Harrisonburg, VA and cinema or even just plain movie assignments are problematic. Despite a modern multiplex in town, a campus theatre on the campus of James Madison University, and a movie program on the Eastern Mennonite University campus, multiple queries at both universities and in what passes as the local indie newspaper have yielded absolutely no evidence of a official film club in the area, much less a informal group of misfits watching countless DVD playings of “Star Wars.”
An earlier article I wrote attempted to explore the culture of midnight movies in this community dense with college students without successful. That piece established that midight movies are a rarity in the Harrisonburg, VA area, despite the presence of one enormous university and one smaller one within the city limits, and yet another small college within spitting distance. That’s right, even James Madison University’s 17,000 students, Eastern Mennonite University’s 1,600 students, and Bridgewater College’s 1,500 in addition to Harrisonburg, VA’s regular population can’t – or won’t – support a midnight movie program in the area. My latest research indicates that not only does the area lack a midnight movie program, it appears to lack even an informal program for any time of day.
Again, at the time of my first article, I attempted to explain this discrepancy as an odd void perhaps best explained by a review of the background cultural history of the community.
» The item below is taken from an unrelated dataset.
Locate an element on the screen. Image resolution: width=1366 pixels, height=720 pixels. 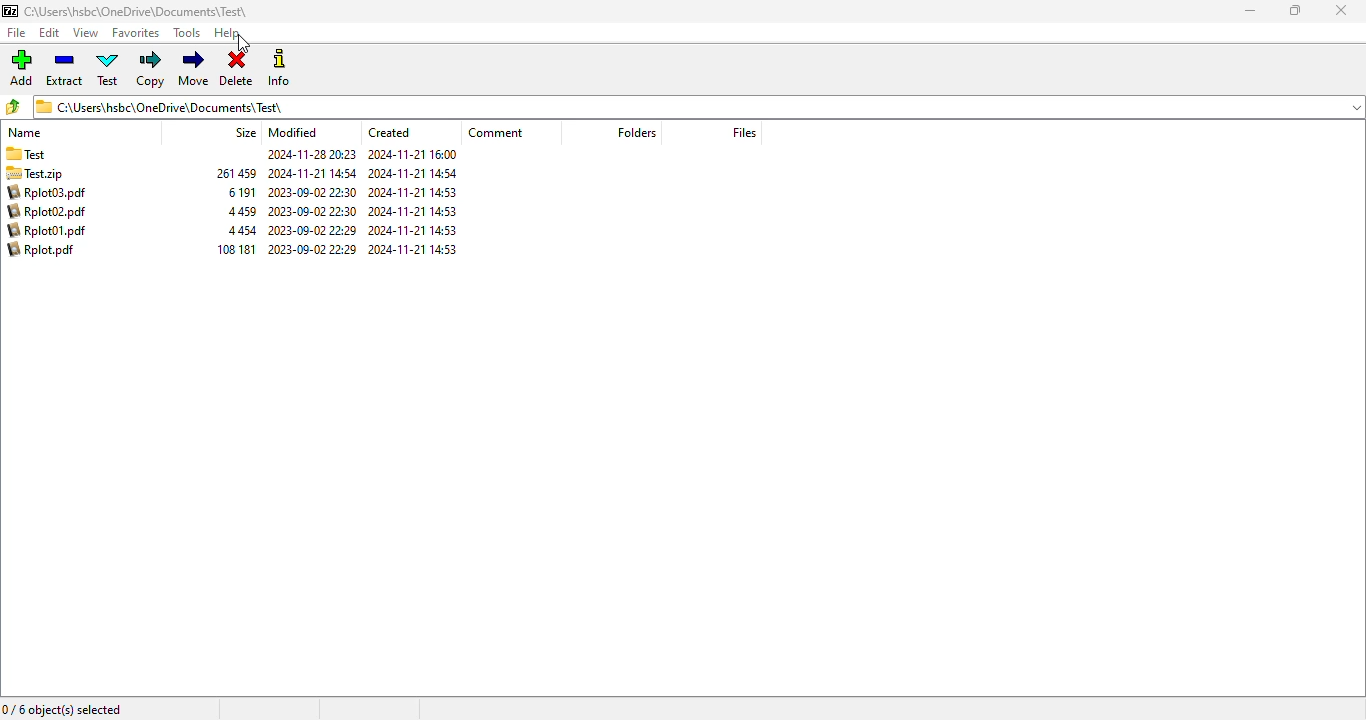
delete is located at coordinates (237, 69).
Harrisonburg was founded by pioneers whose primary activity involved agriculture. Twenty percent of modern Harrisonburg residents cite their ancestry as German with Irish and English following at half that rate each. Apparently, the majority of the German settling in the area were German Anabaptists, specifically the Amish, Brethren, Hutterites and Mennonite.
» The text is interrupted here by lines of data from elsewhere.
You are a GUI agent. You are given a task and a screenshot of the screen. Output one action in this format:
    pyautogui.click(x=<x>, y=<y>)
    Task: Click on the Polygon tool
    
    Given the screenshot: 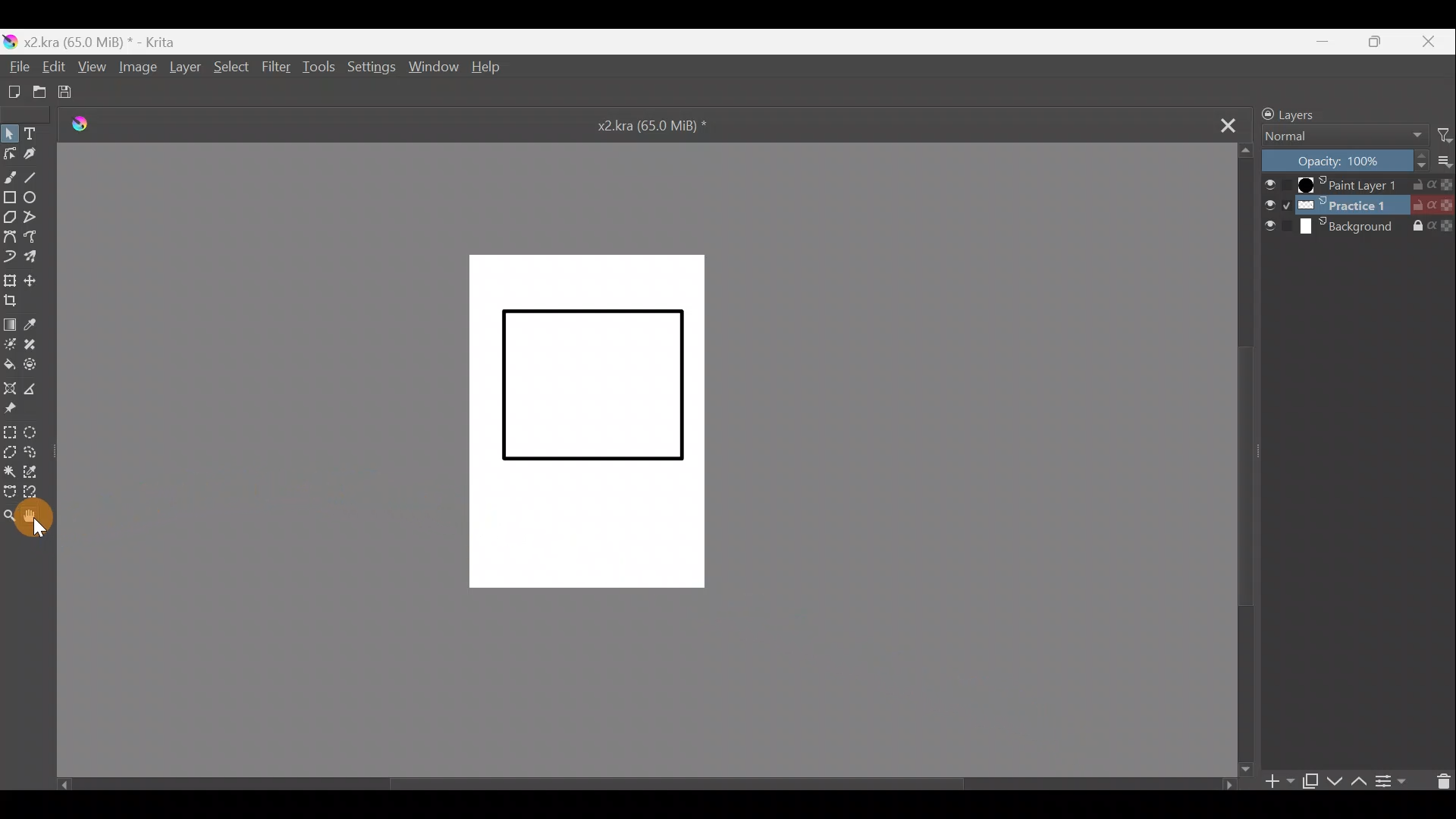 What is the action you would take?
    pyautogui.click(x=9, y=219)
Further, the recent history of James Madison University students and the community has not been good. Student riots during last year’s SpringFest and a collapsed apartment building from a very over-attended party would not make a community actively look for ways to keep these students awake and active past the midnight hour.
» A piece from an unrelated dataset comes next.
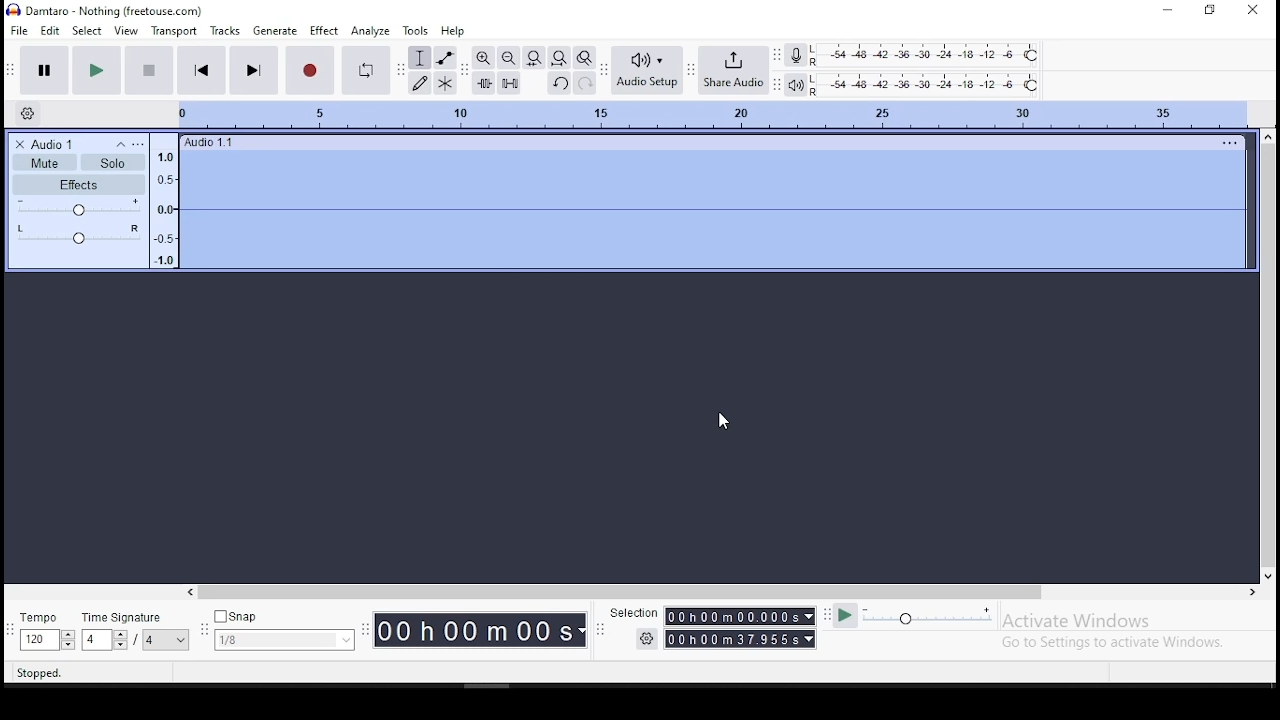  Describe the element at coordinates (647, 71) in the screenshot. I see `audio setup` at that location.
I stopped at that explanation in my earlier article and perhaps too soon. On reconsideration and in fruitlessly searching other university areas for movie programs – areas that cite entirely different cultural backgrounds – I realize that there may be more to this. For the first time, movies are available not only on a big screen that involves leaving home and gathering in a group, or even shown in a box or flat screen that you might or might not share watching with a roommate or family member, but whole movies are now offered, for rental or even sale, to your smartphone. I can’t think of any less public showing, any less social way, frankly any odder way to watch a movie than on a damn phone.
No wonder we can’t find film groups. Phones are too small for more than one or two to see the flick and you can’t exactly enjoy big screen effects on an object held in your hand.